Blue stares at himself in the mirror behind the bar. “No, the thing is, I kind of want to keep it. It reminds me of something.”

“I”d get it fixed. Sue the parents of those little assholes.” Ed shrugs. “Hey, you want to know what's saved me all these years? Look, look at this.” Ed leans forward and parts some shreds on his stomach. The wheat that's revealed looks very dark. “Dude, I was from an over-toasted batch. I was one of the lucky ones. The Man, he don't like burned wheat.” Ed smiles, then looks at Blue and frowns. “Sorry,  stupid thing for me to say to you.”

“Don't sweat it.” Blue stares at Ed intently. “Hey, you want to hear the real reason I haven't fixed it? I could, I have the money. But it's not about that.”

“Yeah, sure. I guess.” Ed looks away from Blue's gaze, and then back. “Yeah, do it. Tell me.”

“Well, I'm there on the ground. Three of them, little Kids, they're nibbling at me. And it hurts. There's was a moment there, maybe a lot of moments after I'd called 911 and they were still going at it, where, “ Blue pauses. “You're going to think I'm crazy. I probably am.”

“Go on.”

“It started to feel good. No, not good, it hurt like hell. But it started to feel right. Like, how can I put this? Like I was finally doing something I was meant to do, being completely true to myself for the first time in my life.” Blue stops.

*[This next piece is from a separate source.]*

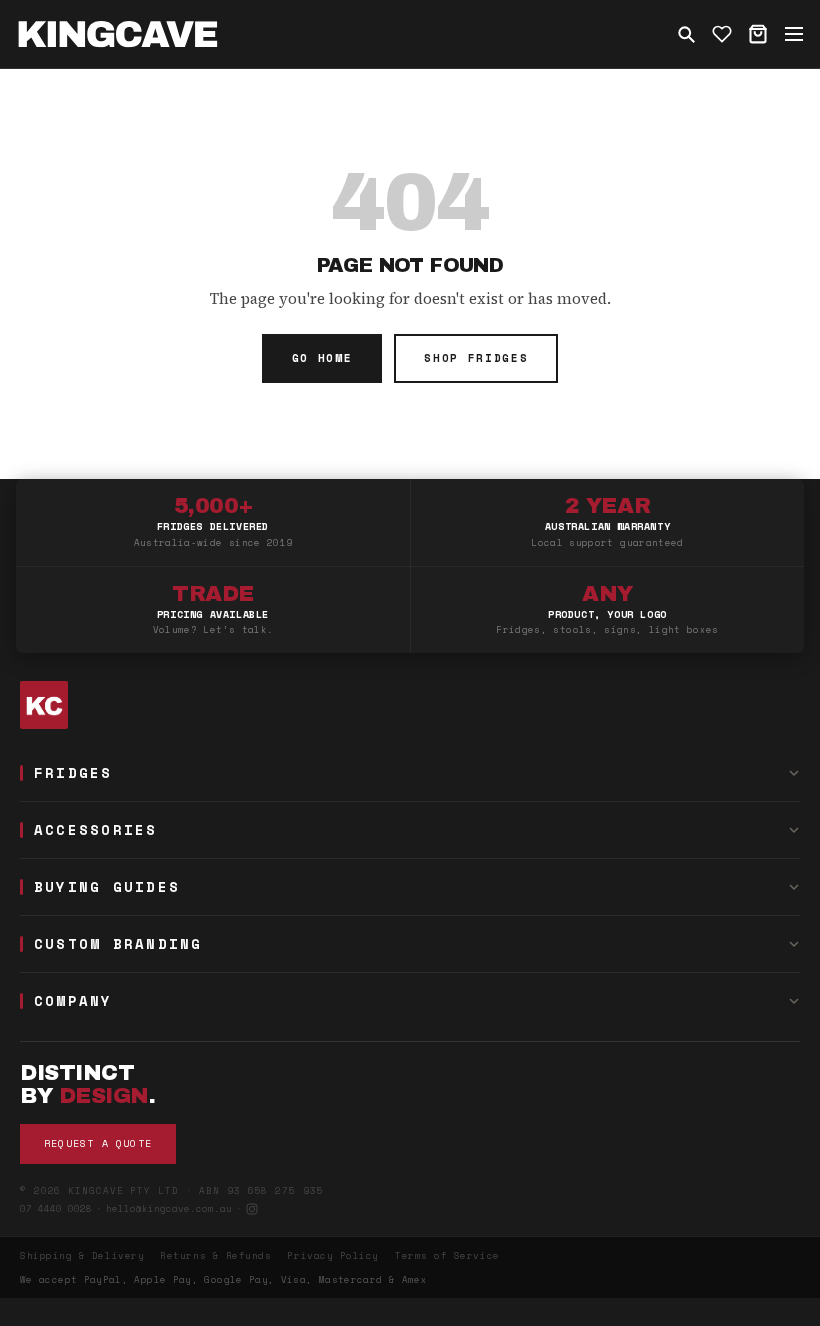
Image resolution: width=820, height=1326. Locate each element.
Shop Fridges (476, 358)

“That's …” Ed looks at Blue but doesn't continue. The two finish their drinks in silence. A couple of cute Hershey's kisses hop in, and Ed whistles quietly. Blue gets up to leave.

“Nice to meet you,” Blue says.

“Yeah, same here,” Ed says, not making eye contact. Blue tosses a twenty on the bar and leaves.

“Yo, love chugs, what's a mini-wheat gotta do around here to get a drink?” Ed asks.